- Required work
Pick out every line in the items below that contains the string "Viewport" and copy each of those lines.

- Element lookup records

########################################

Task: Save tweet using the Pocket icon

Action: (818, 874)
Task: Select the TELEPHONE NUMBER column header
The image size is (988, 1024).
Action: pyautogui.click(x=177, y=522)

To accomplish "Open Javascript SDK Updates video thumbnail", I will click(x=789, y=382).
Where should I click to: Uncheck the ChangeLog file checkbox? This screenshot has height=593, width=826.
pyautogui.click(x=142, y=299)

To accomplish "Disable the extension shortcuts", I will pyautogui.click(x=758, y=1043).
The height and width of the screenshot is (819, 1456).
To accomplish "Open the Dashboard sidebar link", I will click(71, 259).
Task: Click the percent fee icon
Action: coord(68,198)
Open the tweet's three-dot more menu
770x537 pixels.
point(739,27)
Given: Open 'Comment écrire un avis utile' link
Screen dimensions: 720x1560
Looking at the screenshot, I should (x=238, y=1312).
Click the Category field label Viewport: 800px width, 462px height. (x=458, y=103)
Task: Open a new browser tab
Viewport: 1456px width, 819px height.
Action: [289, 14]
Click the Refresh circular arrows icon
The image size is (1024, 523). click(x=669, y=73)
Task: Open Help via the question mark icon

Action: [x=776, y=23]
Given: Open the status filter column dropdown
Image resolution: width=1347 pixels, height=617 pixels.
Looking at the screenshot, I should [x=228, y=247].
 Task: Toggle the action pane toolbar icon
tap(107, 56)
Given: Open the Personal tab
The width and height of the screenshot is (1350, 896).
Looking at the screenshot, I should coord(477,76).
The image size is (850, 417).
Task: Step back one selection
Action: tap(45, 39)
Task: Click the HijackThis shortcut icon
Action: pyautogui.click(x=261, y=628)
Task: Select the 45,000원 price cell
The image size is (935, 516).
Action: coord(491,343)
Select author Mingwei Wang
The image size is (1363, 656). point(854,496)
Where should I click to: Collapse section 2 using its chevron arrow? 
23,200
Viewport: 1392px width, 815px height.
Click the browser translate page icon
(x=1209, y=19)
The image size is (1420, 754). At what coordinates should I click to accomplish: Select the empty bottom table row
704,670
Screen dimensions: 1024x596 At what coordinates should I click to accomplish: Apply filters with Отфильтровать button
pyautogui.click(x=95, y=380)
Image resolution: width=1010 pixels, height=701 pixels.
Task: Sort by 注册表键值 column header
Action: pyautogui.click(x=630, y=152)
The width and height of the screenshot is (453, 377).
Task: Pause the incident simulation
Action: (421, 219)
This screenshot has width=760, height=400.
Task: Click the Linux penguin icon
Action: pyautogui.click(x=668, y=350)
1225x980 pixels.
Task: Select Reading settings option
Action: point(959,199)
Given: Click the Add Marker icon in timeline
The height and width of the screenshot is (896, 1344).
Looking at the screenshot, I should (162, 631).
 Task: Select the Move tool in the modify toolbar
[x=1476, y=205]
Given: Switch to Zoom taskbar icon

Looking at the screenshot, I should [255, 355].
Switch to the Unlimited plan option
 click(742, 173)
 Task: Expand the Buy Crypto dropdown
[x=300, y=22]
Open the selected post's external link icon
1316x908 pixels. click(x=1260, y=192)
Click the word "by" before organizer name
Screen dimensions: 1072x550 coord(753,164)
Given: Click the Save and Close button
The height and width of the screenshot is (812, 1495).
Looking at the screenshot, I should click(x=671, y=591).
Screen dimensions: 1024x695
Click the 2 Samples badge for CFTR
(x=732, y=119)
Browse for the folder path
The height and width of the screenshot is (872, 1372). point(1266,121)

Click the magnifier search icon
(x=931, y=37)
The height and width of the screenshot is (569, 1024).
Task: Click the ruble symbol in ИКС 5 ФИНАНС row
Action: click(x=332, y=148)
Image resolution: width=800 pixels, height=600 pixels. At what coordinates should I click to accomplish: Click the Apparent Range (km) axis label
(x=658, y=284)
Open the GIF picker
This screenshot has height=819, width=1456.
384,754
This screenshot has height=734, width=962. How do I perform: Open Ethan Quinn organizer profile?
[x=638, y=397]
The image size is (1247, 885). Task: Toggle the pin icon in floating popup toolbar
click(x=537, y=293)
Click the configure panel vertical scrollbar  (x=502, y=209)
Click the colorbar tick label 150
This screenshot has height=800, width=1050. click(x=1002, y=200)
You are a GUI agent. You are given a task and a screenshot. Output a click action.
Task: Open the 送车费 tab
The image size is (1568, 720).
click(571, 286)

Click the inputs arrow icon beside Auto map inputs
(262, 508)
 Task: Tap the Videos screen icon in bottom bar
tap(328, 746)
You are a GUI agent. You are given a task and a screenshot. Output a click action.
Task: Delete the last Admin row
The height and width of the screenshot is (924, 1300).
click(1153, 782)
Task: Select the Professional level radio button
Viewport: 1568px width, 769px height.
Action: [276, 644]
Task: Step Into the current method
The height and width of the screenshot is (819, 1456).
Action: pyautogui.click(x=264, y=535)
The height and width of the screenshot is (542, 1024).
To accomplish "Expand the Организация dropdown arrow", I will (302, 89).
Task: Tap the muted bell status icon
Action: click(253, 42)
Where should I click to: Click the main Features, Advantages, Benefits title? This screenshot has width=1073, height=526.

########################################

- Task response
Click the Category field label Viewport: 800px width, 462px height. (x=458, y=103)
Viewport: 1456px width, 819px height.
Viewport: 1392px width, 815px height.
Viewport: 1568px width, 769px height.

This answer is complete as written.